Los donantes de semen pasan por un proceso de selección riguroso, enfocado en descartar riesgos y garantizar que las muestras sean completamente aptas para su uso clínico. La evaluación incluye una revisión del estado general de salud y un estudio completo de infecciones de transmisión sexual (ITS), así como otros estudios para comprobar la calidad seminal y valorar el cariotipo. También se exploran antecedentes familiares de enfermedades hereditarias, psiquiátricas y cáncer, así como enfermedades endocrinas, entre otras.
Este estudio, además, se completa con la comprobación de compatibilidad genética entre donante y paciente, una medida clave para minimizar el riesgo de enfermedades recesivas hereditarias. “El estudio genético no busca seleccionar características físicas del futuro bebé, sino garantizar que no existe riesgo de transmisión de patologías recesivas.
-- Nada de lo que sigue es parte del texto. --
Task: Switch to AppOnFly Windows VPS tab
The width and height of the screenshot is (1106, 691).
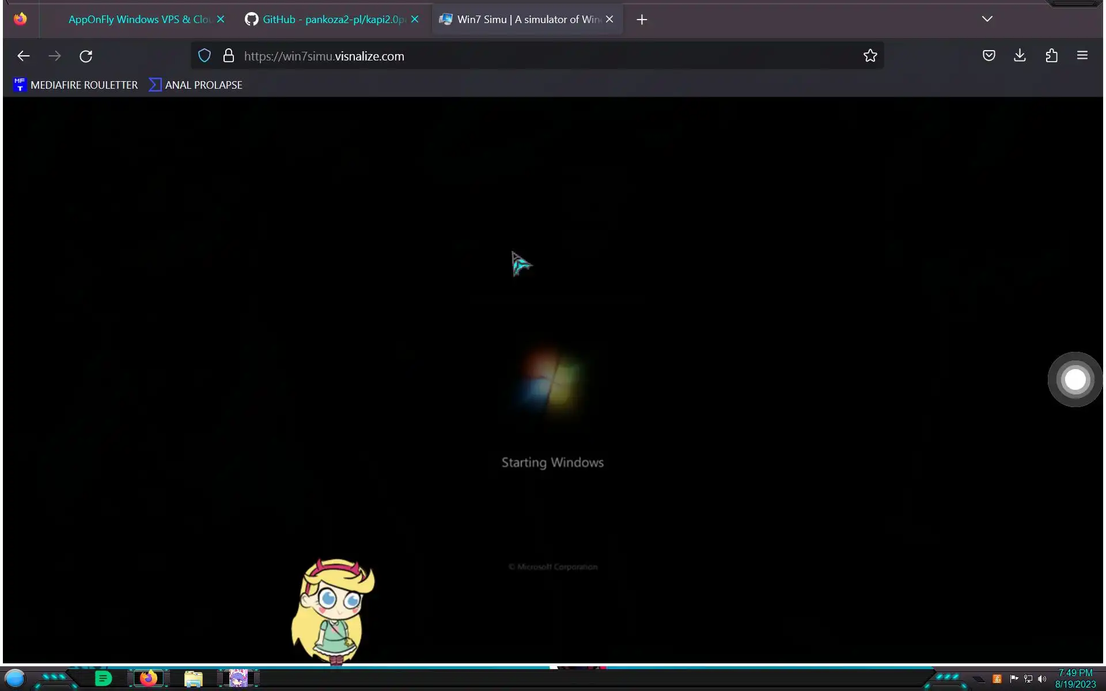Action: click(x=138, y=20)

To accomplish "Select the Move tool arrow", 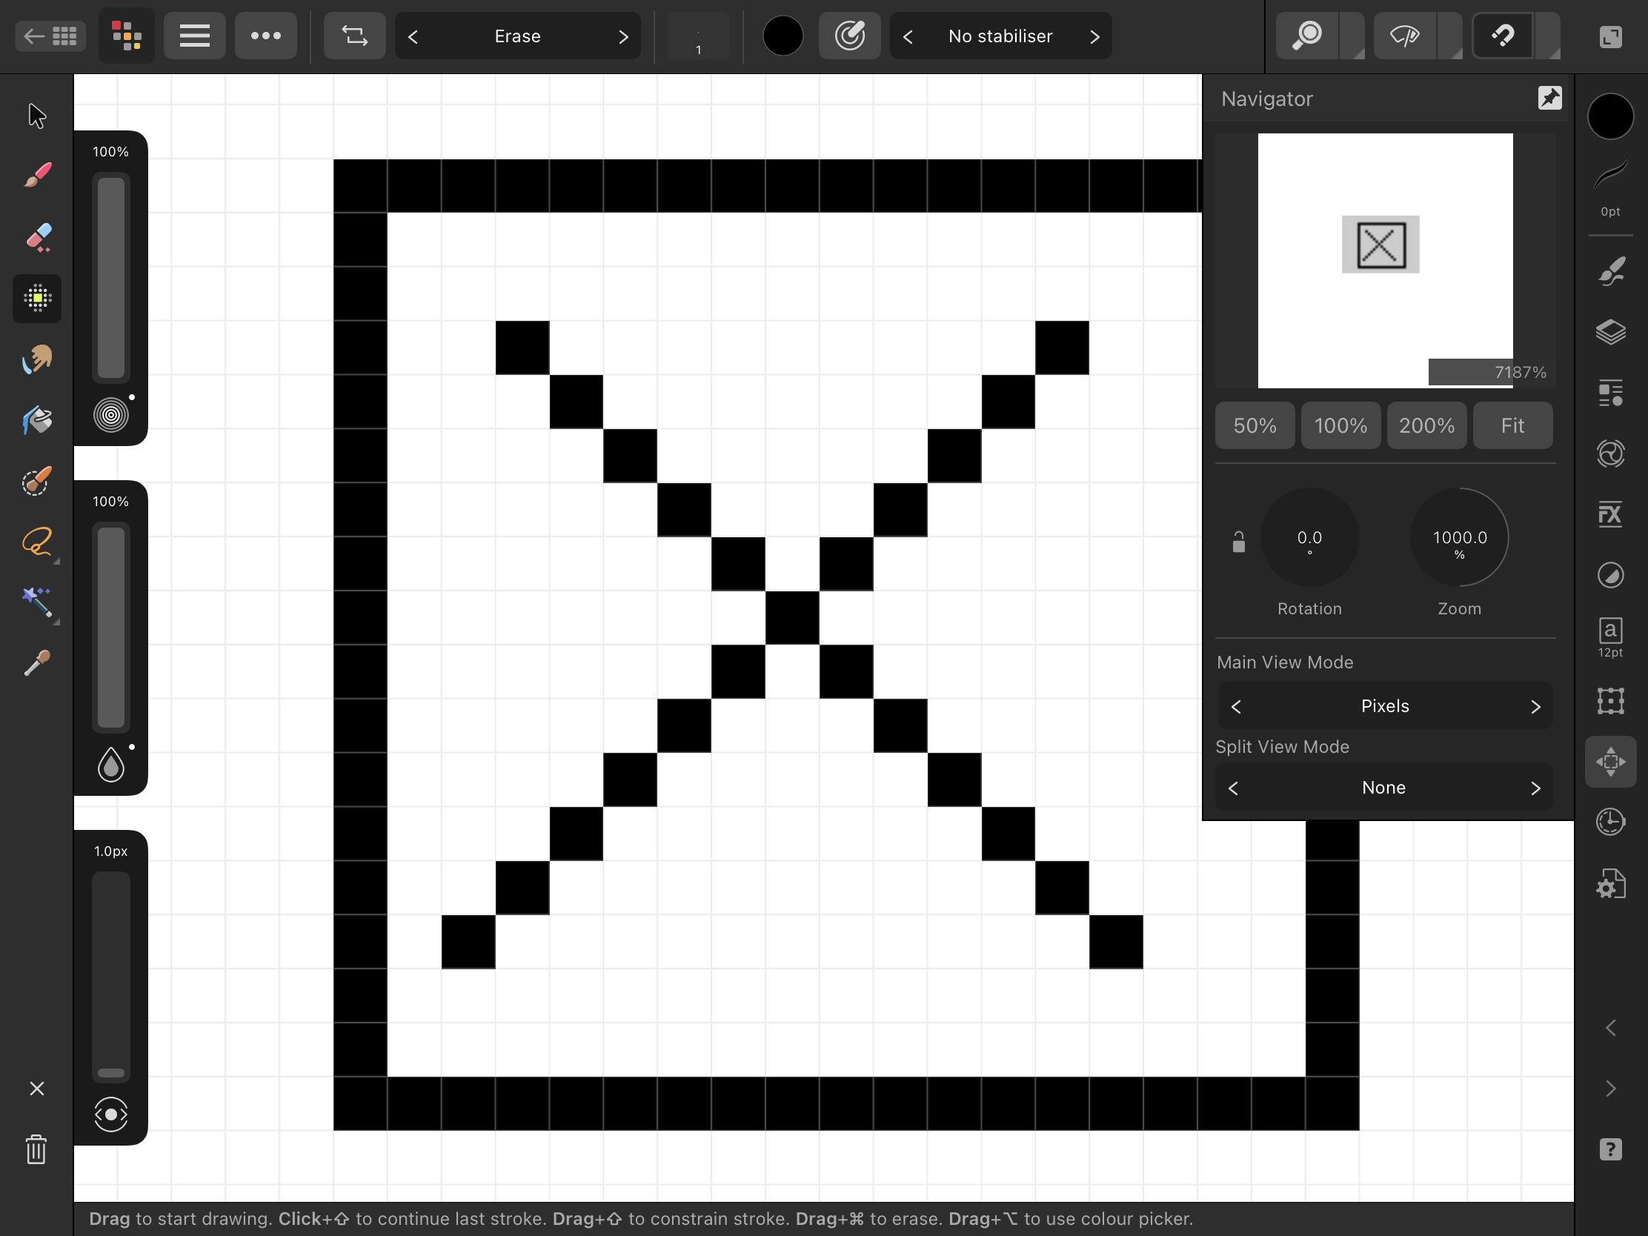I will click(x=37, y=116).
Es una herramienta de prevención, no de elección estética”, aclara Baviera.
La actualización normativa de 2024, centrada en en la Guía de Inspección para centros RHA y la Orden SND/606/2024, introdujo una garantía adicional: ningún donante europeo puede utilizarse en España si no cumple íntegramente los requisitos exigidos por la legislación nacional y no está autorizado por las autoridades sanitarias. Esto implica que las muestras importadas deben someterse a los mismos procedimientos que los donantes locales.
“El compromiso de las clínicas españolas es que todas las muestras que utilizamos vengan de donde vengan, deben cumplir exactamente los mismos estándares. No hacemos ni podemos hacer excepciones”, destaca la doctora Baviera, que añade que “sabemos que la confianza es esencial, y por eso trabajamos con un sistema en el que nada se deja al azar. Cada paso está pensado para ofrecer seguridad clínica y tranquilidad a quienes dan el paso de iniciar un tratamiento reproductivo”.
Uno de los aspectos que más interés genera entre las pacientes es la selección del donante. En España la donación es total y absolutamente anónima, pero además la normativa exige que las clínicas elijan un donante cuyas características físicas, como el color de ojos, el color del pelo, la complexión o la estatura, sean lo más similares posible a las de la receptora. Este criterio no tiene un fin genético, sino social y emocional. El objetivo es favorecer que el futuro bebé comparta rasgos con la mujer que va a gestarlo y criarle, de modo que la experiencia familiar se desarrolle con total naturalidad.
A esa valoración física se suma también un estudio de la compatibilidad genética entre la paciente y el donante. Antes de asignar una muestra, se comparan los paneles de portadores de ambos para descartar coincidencias que puedan derivar en enfermedades hereditarias recesivas. Es una medida preventiva fundamental, ya que añade una capa adicional de seguridad clínica.